GRASP Lab teaches robot to read

GRASP Reading Robot

It’s not so unusual to see robots rolling or flying around the General Robotics, Automation, Sensing and Perception (GRASP) Lab at Penn’s School of Engineering and Applied Science, but now there is a robot that reads as it rolls. (Pictured: Penn Engineering graduate student Menglong Zhu and Graspy)

It’s not so unusual to see robots rolling or flying around the General Robotics, Automation, Sensing and Perception (GRASP) Lab at Penn’s School of Engineering and Applied Science, but now there is a robot that reads as it rolls.

Research by graduate student Menglong Zhu and postdoctoral fellow Kosta Derpanis, along with advisor and GRASP Lab Director Kostas Daniliidis, has made Penn’s PR2 robot (named Graspy) the first of its kind to be literate. 

The PR2 is a customizable robot built by Willow Garage that has been distributed to institutions like Penn for use in research. While other GRASP teams work on Graspy’s ability to manipulate objects with its highly articulated arms and grippers, Zhu’s research focuses on cameras that serve as the robot’s eyes and the programming that serves as its brain.

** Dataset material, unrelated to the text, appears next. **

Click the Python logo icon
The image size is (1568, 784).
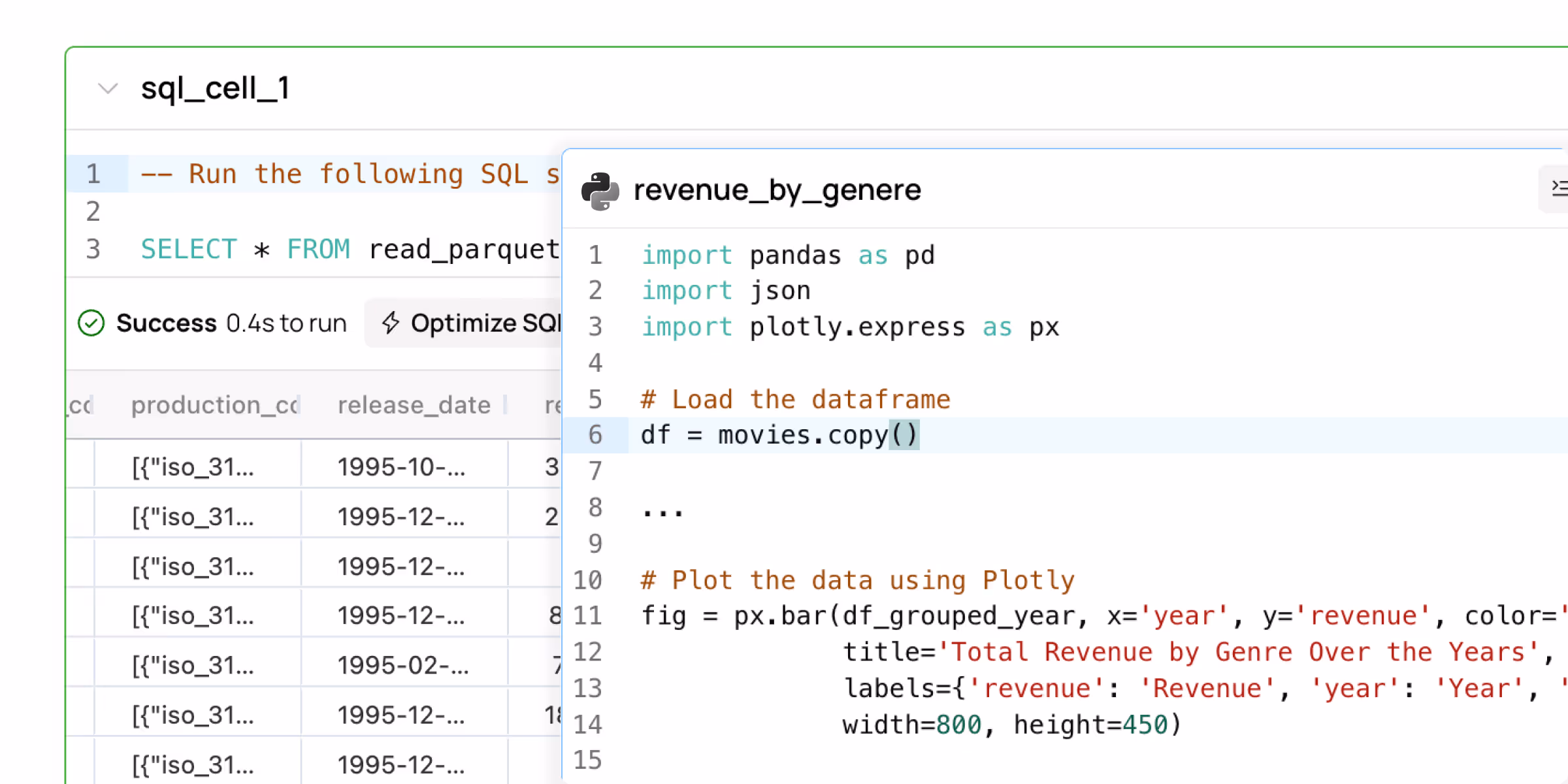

The process that turns images of words into their digital equivalents, known as optical character recognition, or OCR, is not new technology. OCR currently allows Google to digitize books en masse and smartphones to translate signs into other languages.

But in those examples, humans are doing the hard part of the task: locating the words themselves.

“If you don’t tell the OCR where the words are, it will either output junk or nothing,” says Zhu. “You can’t just find one letter in the environment, you have to find whole words.”

Graspy locates words by looking for groups of close-together lines with similar widths and spacing, which tend to represent letters. The robot can then perform OCR on what it thinks are words, checking them against a customizable dictionary.

To improve its accuracy, Graspy uses an algorithm similar to those found in spellchecker programs. While those programs make assumptions about misspellings based on the proximity of letters on a keyboard and common human errors, Zhu’s program must account for Graspy viewing words at an angle, or words that are written in fonts that have two identical looking characters (such as an upper case “I” and a lowercase “l”).

Once the words are digitized, Graspy can read them aloud with a speech synthesizer.

The ability to find and digitize words in a human environment would make it easier for robots like Graspy to navigate through large spaces, the researchers say. Robots would be able to find directions to a certain room in a strange building much like a human would, by reading posted signs. 

That ability could also potentially help people with vision impairments, allowing them to wear a camera system that would read signs in front of them.

The reading robot has received local and national media attention, including coverage by Philadelphia WHYY's Newsworks site.  

Originally published on June 9, 2011